Extinct genus of vesicular microfossils

Avannacystis is an extinct colonising microorganism from the middle Cambrian of Greenland, found on or within the shells of Tesella. It is a monotypic genus, containing only Avannacystis polaris, and the true affinities remain unknown.

== Discovery and naming ==
The holotype material for Avannacystis was found at Locality 3 of the Henson Gletscher Formation, in North Greenland in August 2006, and was formally described and named in 2026.

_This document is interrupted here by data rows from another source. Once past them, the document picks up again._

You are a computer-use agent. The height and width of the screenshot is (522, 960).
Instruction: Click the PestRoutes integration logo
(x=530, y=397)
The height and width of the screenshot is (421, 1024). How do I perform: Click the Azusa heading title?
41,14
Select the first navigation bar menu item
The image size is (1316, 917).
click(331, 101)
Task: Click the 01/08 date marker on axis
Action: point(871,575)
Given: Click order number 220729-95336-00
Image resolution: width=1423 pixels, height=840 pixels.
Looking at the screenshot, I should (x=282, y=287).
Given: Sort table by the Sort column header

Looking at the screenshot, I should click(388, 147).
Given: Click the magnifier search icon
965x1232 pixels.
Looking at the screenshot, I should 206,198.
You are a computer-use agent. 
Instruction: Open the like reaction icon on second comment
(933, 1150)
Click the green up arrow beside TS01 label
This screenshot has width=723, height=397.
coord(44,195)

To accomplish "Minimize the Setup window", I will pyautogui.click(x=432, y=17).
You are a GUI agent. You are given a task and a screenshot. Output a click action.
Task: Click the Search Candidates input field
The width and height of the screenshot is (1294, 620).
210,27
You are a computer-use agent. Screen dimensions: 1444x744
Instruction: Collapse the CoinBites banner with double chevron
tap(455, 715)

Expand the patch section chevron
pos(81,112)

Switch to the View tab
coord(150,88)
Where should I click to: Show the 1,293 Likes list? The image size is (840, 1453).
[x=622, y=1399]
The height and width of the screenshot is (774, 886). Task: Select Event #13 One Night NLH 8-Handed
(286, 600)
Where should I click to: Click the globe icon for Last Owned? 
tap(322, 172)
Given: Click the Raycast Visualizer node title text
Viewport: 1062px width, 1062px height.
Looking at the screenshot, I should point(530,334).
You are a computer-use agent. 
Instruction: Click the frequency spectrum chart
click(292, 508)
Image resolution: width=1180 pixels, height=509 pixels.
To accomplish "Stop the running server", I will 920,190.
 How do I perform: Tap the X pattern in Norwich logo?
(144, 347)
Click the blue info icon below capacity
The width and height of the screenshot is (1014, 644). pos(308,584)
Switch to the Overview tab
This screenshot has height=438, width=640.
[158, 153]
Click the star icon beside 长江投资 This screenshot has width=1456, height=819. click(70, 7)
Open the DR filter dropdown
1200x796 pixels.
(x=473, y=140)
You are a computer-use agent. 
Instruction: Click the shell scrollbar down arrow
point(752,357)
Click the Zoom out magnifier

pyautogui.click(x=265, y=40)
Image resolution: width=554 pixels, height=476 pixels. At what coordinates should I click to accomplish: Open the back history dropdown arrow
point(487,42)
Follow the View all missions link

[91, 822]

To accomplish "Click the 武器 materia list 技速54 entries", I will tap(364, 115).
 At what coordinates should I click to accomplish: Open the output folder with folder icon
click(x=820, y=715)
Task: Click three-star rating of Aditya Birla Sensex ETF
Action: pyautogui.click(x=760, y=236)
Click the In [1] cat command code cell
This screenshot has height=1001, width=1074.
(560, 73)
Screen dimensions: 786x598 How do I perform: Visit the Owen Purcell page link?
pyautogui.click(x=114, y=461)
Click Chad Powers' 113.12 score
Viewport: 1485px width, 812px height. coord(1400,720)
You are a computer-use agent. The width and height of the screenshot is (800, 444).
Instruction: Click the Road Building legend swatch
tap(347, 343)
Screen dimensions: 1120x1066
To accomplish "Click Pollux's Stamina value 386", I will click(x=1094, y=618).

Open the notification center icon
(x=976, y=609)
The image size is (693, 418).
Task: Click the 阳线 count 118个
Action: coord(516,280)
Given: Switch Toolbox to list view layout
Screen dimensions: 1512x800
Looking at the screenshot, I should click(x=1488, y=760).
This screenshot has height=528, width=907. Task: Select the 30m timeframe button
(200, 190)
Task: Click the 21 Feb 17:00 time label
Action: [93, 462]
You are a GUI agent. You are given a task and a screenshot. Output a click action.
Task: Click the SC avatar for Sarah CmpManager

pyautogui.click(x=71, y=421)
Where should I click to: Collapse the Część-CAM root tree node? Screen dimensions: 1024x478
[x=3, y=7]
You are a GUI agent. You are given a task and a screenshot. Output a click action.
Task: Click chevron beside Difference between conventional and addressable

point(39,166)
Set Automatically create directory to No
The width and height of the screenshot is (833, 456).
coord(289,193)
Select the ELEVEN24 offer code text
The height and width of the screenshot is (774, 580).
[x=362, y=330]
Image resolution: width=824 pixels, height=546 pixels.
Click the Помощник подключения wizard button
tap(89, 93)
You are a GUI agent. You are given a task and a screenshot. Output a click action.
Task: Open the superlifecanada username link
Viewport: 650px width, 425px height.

The generic name Avannacystis derives from the Greenlandic name for Northern Greenland, "Avanna"; and the Greek word kystis, to mean "vesicle", in reference to the locality and overall shape of the organisms. The specific name polaris directly derives from the Latin word of the same spelling, polaris, in reference to the location of the organisms.

== Description ==
Avannacystis polaris is spherical vesicles, ranging between 20–120 μm in diameter, and always found living on or within the shells of the tommotiid genus Tesella. The vesicle commonly bear a single dimple on the surface, inferred to originally be a circular invagination. They are also commonly found as single individuals, although can also be found in clusters ranging between 2–10 vesicles of varying sizes, and deform to allow closer packing together.

== Affinities ==
Whilst the true affinity of Avannacystis is unknown, some possibilities were put forward in the description paper, which are as follows:

=== Fungal ===
When a fungal affinity is considered, Avannacystis habitat, morphology and invagination resembles what is seen in modern chytrids. Chytrids have a well known life-cycle, which includes flagellated zoospores and sporangia, which commonly form narrow discharge tubes from the sporangia, expelling the zoospores. The invagination structures found on Avannacystis may be exit pores that performed a similar function. Whilst this allows for a tentative interpretation of Avannacystis as a chtyrid, is it noted that other interpretations may be more likely, and that certain features may be due to taphonomic processes.

=== Algal ===
When an algal affinity is considered, Avannacystis simple morphology resembles certain types of unicellular algae, such as chlorophytes, which commonly form colonies and attach to various substrates. Although it is noted that internals of Avannacystis limits a proper placement as an algae, alongside the fact that several specimens have been found within the shells of Tesella, which would have notably blocked any light from being able to reach said specimens.

=== Sulphur bacteria ===
When an sulphur bacterial affinity is considered, Avannacystis contains a notably high amount of sulphur with it, hinting at the probability of a affinity to sulphur-oxidizing bacteria, similar to Thiomargarita or Beggiatoa. The two given examples are known to have large, spherical cells, and of course thrive in sulphide-rich environments. Although, the known environment of Avannacystis does not suggest a sulphide-rich environment, but it is noted diagenetic alteration may have occurred, obscuring the original conditions of the locality. Despite this, a prior study in 2011 on Thiomargarita-like bacteria noted that a part of its life-cycle including attaching to substrates, most commonly to gastropod shells, with Thiomargarita itself being found also attaching to shells in 2012, meaning that whilst rare, sulphur-oxidizing bacteria do attach to other organisms at some point in their life.